Six à huit mois de prison avec sursis requis

C’est la qualité d’« opérateur d’importance vitale » de RTE qui a justifié de partir sur une « hypothèse haute, d’une attaque contre les intérêts de l’Etat » dans un contexte énergétique tendu, rétorque la procureure. Ainsi que « les risques potentiels ». Mais RTE a-t-elle jamais cru à une « attaque de la Russie », comme l’une de ses responsables l’a expliqué à l’expert du cabinet Progexa, mandaté par le comité social et économique de l’entreprise ?

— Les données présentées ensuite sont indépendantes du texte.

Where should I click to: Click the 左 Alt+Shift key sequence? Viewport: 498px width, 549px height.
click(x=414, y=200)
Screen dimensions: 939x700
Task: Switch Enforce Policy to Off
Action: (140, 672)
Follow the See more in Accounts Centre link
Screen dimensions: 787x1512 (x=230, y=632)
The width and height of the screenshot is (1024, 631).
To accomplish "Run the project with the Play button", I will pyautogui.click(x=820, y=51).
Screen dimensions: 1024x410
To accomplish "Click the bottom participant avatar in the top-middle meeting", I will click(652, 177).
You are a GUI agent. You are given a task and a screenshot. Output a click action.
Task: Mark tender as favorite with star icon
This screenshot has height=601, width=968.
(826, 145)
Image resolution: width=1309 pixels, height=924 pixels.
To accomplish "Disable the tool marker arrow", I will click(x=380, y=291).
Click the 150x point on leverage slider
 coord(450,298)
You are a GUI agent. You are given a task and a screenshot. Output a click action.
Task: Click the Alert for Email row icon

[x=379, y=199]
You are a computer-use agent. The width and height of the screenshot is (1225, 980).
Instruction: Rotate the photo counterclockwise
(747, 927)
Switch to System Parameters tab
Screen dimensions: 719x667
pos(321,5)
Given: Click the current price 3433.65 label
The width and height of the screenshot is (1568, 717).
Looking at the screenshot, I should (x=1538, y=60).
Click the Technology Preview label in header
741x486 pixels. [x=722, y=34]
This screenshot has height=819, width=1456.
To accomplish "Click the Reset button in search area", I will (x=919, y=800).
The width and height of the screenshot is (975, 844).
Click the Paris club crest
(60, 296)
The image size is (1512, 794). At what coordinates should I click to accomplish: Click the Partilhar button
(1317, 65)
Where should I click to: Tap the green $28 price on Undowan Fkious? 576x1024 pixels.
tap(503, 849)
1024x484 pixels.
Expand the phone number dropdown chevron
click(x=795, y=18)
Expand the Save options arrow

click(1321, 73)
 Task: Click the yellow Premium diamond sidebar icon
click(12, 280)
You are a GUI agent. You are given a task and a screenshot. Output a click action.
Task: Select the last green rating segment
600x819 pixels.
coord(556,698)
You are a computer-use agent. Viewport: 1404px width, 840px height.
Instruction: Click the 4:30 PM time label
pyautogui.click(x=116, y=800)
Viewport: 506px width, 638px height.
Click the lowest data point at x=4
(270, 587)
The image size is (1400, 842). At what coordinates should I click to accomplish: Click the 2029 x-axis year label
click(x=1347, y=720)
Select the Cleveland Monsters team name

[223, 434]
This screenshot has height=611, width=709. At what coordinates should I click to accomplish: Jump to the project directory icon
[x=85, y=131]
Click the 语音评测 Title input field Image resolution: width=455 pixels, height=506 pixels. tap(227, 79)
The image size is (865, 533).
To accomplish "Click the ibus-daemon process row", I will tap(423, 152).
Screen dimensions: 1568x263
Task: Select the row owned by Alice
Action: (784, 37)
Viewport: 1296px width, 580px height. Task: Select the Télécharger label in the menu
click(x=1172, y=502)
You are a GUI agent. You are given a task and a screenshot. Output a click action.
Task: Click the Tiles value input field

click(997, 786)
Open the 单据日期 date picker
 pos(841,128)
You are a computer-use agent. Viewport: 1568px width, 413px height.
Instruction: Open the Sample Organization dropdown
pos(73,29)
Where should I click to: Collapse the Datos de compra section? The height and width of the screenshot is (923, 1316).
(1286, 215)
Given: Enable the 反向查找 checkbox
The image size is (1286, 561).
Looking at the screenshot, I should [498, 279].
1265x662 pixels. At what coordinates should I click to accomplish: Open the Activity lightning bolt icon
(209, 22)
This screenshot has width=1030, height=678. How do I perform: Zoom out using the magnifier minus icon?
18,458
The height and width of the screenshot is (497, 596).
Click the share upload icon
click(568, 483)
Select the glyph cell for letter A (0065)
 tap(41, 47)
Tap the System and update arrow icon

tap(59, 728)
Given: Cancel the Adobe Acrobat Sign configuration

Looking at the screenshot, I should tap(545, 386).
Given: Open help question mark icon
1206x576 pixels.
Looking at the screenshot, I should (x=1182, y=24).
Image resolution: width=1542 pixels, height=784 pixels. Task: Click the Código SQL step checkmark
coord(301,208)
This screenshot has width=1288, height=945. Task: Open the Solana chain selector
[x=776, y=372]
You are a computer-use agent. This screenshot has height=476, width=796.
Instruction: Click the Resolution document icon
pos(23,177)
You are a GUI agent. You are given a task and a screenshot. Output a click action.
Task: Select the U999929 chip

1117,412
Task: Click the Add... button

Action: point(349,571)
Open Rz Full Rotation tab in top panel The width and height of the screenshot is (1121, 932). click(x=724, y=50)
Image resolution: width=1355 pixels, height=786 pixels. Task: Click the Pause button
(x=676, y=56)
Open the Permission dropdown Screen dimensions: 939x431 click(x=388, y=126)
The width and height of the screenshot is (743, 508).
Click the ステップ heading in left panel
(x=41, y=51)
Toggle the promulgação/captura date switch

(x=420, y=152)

La défense pense tout le contraire. Marc Betton n’évoquait-il pas dès son premier appel à la DGSI la concomitance entre ces actes et les journées d’actions syndicales ? La Sécurité intérieure a été « instrumentalisée » par RTE pour « réprimer un mouvement social » estime Me Jérôme Borzakian. Car la présentation des faits par Marc Betton était « totalement fallacieuse », fustige Me Philippe Karsenti. Me Le Quellec relève, ironique, un détail au bas du procès-verbal : « L’agent de la DGSI précise que M. Betton sera en vacances le soir même. En vacances ! En pleine attaque russe ? Une désertion ! » Selon l’expert de Progexa, ces incidents ont d’ailleurs été notés 0 sur l’échelle de gravité interne à RTE.


Les conseils de RTE, partie civile, n’ont, eux, produit ni expert, ni chiffres à même d’étayer la réalité du danger. « Une défaillance ne produit rien mais on ne peut pas dire que l’effet domino était impossible, avance Me Baudoin de Boucheron. Qu’il n’y ait pas de conséquence grave ne fait pas disparaître la réalité du délit. » RTE a demandé un euro de dommage et intérêt.

Les faits ont été requalifiés en délit à l’issue de la garde à vue, le sabotage informatique abandonné. Six à huit mois de prison avec sursis ont été requis contre les accusés et 7 000 euros d’amende pour chacun. Les avocats de la défense, eux, ont plaidé pour revenir à la qualification initiale, celle du 26 juillet 2022 : une simple infraction au code de l’énergie.